* Problem: Pull every line of the entries that has the word "Links".

* Record set:
=====
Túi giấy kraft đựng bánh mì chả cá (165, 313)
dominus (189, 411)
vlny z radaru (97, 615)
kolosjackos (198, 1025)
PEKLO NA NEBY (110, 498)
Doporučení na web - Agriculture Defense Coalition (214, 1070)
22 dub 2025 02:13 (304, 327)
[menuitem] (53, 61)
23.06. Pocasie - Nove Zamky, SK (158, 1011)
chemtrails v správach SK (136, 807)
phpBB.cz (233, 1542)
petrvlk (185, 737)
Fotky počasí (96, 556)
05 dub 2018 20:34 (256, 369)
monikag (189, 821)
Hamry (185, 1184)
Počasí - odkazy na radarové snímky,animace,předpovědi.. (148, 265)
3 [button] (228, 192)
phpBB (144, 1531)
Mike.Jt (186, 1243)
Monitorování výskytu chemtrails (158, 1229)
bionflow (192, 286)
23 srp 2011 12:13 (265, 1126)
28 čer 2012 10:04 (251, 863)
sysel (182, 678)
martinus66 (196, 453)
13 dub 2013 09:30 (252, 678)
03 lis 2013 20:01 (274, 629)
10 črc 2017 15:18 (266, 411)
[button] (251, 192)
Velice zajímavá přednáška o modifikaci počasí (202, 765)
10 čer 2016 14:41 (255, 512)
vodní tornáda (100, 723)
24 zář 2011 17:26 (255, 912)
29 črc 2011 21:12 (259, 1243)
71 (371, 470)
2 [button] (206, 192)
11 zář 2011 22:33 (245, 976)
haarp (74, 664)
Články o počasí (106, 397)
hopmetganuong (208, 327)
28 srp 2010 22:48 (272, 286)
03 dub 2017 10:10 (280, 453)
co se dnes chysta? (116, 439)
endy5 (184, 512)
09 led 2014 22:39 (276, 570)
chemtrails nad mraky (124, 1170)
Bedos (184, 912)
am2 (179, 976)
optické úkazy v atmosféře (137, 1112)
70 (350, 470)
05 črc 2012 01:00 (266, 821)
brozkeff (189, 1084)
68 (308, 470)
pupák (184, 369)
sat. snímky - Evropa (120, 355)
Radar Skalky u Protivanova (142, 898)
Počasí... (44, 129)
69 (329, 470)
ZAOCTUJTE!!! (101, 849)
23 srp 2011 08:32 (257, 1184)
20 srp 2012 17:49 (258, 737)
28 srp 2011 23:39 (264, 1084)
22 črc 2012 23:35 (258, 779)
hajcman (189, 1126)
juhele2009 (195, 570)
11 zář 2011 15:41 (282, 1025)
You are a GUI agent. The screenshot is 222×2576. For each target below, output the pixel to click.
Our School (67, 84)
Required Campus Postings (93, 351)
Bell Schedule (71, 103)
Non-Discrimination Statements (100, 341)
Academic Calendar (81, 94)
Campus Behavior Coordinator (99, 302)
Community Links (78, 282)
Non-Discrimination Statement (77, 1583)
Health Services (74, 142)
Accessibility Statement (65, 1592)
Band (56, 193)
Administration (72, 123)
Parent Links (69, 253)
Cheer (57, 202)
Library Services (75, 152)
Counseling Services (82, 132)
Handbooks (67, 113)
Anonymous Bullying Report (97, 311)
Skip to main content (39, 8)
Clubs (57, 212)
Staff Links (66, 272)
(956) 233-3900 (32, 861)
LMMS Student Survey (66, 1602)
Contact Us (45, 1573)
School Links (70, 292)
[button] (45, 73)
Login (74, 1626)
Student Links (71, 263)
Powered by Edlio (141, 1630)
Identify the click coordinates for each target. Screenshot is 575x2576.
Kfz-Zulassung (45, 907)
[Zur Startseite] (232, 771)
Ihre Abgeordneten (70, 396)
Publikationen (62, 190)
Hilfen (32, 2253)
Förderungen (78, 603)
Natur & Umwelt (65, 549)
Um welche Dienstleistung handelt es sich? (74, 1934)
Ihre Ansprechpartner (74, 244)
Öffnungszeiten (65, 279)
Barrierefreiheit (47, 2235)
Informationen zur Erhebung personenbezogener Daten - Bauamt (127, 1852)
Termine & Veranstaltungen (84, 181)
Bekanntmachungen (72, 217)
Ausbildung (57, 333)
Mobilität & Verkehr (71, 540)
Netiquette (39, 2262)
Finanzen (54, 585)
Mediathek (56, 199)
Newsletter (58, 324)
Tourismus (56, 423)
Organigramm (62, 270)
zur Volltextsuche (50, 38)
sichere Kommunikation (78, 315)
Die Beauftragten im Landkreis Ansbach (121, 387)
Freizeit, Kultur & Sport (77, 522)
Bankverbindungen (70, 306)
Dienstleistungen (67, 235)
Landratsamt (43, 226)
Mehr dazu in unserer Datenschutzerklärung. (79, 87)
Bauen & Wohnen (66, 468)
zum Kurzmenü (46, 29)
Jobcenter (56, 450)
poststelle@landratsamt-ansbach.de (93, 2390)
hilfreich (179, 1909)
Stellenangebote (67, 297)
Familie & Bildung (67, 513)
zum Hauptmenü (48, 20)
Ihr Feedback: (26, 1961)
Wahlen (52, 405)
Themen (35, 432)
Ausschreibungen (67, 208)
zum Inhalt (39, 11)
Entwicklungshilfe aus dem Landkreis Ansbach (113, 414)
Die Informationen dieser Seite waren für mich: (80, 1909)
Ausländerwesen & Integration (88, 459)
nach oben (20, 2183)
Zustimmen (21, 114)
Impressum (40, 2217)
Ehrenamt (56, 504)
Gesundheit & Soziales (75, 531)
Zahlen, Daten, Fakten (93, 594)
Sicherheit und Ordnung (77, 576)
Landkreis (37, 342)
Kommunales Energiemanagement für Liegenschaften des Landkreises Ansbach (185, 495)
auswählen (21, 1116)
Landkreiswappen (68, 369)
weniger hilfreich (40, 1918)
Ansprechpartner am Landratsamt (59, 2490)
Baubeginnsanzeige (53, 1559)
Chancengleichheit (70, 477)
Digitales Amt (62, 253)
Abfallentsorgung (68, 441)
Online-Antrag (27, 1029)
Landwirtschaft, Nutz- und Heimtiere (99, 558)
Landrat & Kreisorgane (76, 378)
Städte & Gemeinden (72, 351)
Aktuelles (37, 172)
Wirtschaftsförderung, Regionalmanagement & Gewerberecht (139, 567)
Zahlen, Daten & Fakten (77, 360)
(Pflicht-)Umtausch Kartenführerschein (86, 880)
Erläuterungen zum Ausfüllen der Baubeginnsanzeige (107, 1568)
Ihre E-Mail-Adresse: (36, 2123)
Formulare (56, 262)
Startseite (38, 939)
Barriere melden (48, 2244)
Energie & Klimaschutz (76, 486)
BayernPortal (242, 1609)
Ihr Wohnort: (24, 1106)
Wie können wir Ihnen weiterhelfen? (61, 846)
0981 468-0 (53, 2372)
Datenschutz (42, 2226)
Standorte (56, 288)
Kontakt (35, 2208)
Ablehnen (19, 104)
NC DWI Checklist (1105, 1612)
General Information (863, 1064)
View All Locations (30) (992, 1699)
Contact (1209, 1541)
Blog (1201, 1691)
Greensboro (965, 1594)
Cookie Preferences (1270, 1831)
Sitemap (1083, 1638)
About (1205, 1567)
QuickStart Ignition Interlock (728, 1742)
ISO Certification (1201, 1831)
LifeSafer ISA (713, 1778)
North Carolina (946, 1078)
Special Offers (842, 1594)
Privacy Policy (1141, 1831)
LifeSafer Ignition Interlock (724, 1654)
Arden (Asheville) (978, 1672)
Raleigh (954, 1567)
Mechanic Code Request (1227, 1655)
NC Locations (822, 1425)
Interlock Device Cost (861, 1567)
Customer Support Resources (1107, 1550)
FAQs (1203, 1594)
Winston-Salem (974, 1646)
=====
* Reply:
Community Links (78, 282)
Parent Links (69, 253)
Staff Links (66, 272)
School Links (70, 292)
Student Links (71, 263)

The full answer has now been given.